The Clock-makers' Company is still in existence; although now, of course, it has developed into a society like the ordinary modern association of manufacturers. Under pressure of change and competition, English manufacturers were compelled unwillingly to change their system of production, but the character of the watches they would not change. The same country which had made so many of the mechanical inventions finally settled down into satisfaction with its models at a time when other nations were continuing to make improvements, as, for example, when they clung to the fusee after watchmakers abroad had found a better substitute.
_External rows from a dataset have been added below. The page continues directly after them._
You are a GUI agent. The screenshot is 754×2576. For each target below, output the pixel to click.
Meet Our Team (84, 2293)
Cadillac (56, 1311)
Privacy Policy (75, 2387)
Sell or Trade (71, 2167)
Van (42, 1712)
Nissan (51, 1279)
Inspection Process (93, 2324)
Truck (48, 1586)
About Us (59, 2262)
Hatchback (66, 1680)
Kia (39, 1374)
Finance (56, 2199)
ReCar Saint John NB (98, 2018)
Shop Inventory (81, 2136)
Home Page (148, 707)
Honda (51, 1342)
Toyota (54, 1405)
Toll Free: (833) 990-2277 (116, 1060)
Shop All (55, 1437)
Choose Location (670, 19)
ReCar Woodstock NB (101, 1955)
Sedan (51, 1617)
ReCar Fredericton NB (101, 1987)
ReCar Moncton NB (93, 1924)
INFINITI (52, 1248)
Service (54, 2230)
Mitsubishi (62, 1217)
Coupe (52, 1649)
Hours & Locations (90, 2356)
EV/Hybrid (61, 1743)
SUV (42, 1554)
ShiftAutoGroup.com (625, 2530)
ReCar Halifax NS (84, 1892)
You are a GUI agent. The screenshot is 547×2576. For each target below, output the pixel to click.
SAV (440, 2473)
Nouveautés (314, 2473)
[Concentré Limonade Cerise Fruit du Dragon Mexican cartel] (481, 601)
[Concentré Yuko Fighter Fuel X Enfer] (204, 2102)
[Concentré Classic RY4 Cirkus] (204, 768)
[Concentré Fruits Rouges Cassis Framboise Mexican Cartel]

The English watch has remained heavy, substantial, and reliable; it is an excellent mechanism produced regardless of expense. Such a watch cannot be made cheaply, least of all by British methods. There has been something obstinate in the maker's attitude; if the law of supply and demand called for something different, so much the worse for the law. The English have been slow to see the possibilities in the cheap watch. They have not realized that a watch need not be expensive in order to keep good time. They started to put the watch into universal use, but left to other nations the completion of the process.


CHAPTER ELEVEN
What Happened in France and Switzerland

Across the English Channel lives a race of a very different character. The French are people of highly adaptable minds; often they see possibilities in the inventions of other nations which those other nations have failed themselves to see. The automobile was first made in the United States, but the French soon developed it into something that was better than our early clumsy cars, and we were years in overtaking them. The Wright Brothers first learned the secret of aerial flight, and then Wilbur Wright sailed for France, where the people went wild with enthusiasm over the idea of flying; it was in France that aviation really became what it is to-day.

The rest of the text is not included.